News Release

Sylvester researcher earns prestigious Columbia University award

Glen N. Barber, PhD, to receive university’s Louisa Gross Horwitz Prize for contributions to biology and biochemistry research

Grant and Award Announcement

University of Miami Miller School of Medicine

Glen Barber, PhD

image: Dr. Glen Barber, Sylvester Comprehensive Cancer Center, is being honored for his transformational research discovery known as STING (stimulator of interferon genes), a pivotal pathway controlling immune responses to infections and inflammation that also plays a vitally important role in triggering anti-tumor T-cell activity. view more 

Credit: Photo by Sylvester

MIAMI, FLORIDA (Sept. 20, 2023) – A researcher with Sylvester Comprehensive Cancer Center at the University of Miami Miller School of Medicine has been selected to receive a prestigious honor from Columbia University.

Glen N. Barber, PhD, Sylvester’s internationally known cell biologist who chairs UM’s Department of Cell Biology, has been awarded the 2023 Louisa Gross Horwitz Prize from Columbia for outstanding contributions to basic research in biology and biochemistry.

Barber is the first UM faculty member to receive this award, and more than 50% of previous honorees have gone on to win the Nobel Prize. The award, which carries a $10,000 prize was presented to Barber and fellow recipient, James Chen, at a recognition dinner in New York City.

Barber is being honored for his transformational research discovery known as STING (stimulator of interferon genes), a pivotal pathway controlling immune responses to infections and inflammation that also plays a vitally important role in triggering anti-tumor T-cell activity.   

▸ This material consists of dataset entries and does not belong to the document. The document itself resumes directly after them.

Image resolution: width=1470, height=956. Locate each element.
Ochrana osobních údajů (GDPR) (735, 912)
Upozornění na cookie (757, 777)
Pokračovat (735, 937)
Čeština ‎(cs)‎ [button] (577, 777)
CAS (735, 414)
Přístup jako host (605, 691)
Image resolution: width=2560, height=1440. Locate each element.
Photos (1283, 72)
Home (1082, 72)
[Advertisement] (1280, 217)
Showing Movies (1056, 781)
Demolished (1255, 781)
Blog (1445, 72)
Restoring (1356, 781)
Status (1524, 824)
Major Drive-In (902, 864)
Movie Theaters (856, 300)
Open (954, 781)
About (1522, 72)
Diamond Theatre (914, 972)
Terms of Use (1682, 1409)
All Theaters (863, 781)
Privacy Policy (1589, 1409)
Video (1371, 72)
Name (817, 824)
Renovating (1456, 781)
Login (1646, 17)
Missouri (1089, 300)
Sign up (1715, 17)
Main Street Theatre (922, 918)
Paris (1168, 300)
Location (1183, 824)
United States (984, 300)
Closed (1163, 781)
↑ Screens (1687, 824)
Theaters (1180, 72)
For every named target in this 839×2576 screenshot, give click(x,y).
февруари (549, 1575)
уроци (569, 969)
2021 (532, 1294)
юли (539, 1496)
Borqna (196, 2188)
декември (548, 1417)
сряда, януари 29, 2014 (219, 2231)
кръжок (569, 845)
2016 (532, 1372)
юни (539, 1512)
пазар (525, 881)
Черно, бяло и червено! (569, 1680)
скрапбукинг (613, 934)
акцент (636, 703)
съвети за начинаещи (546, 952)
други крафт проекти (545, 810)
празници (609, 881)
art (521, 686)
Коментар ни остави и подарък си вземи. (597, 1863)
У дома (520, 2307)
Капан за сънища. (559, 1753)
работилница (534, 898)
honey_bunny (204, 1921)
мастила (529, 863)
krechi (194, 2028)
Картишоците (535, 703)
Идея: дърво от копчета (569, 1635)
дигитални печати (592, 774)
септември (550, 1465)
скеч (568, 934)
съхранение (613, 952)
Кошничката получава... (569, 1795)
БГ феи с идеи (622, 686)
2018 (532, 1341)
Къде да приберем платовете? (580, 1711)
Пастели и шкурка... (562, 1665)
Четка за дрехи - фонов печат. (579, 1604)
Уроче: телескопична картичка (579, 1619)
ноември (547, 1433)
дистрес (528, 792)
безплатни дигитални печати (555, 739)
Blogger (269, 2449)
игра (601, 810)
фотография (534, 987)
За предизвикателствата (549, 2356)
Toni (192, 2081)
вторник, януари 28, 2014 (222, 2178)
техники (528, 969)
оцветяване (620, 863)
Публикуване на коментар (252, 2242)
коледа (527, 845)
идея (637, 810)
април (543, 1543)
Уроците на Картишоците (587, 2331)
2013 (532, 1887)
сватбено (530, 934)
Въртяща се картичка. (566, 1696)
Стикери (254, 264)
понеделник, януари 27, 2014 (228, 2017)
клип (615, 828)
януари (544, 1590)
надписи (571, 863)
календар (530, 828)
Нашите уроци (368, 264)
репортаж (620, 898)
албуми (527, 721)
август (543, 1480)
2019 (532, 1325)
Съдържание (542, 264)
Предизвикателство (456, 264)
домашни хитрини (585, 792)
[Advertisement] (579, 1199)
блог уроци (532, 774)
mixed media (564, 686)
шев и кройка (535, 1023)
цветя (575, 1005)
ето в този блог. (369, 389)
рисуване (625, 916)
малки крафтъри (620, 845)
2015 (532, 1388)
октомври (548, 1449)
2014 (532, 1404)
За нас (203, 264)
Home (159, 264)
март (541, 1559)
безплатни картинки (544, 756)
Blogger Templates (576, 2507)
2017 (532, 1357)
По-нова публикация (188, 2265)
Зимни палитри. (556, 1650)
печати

Since making the discovery in 2008, Barber and his team have conducted extensive research into STING signaling and made significant discoveries that have spawned efforts to design novel drugs that target this pathway for new treatments of various diseases such as inflammatory bowel disease, systemic lupus and, more recently, leukemia and other cancers.

“This award is a tremendous honor for which I am both humbled and grateful,” Barber said. “I will be accepting it on behalf of many colleagues, past and present, whose contributions have been invaluable to our collective success.”

The Louisa Gross Horwitz prize was established at the bequest of the late S. Gross Horwitz and is named to honor his mother, the daughter of academic trauma surgeon Samuel D. Gross. The prize was first awarded in 1967.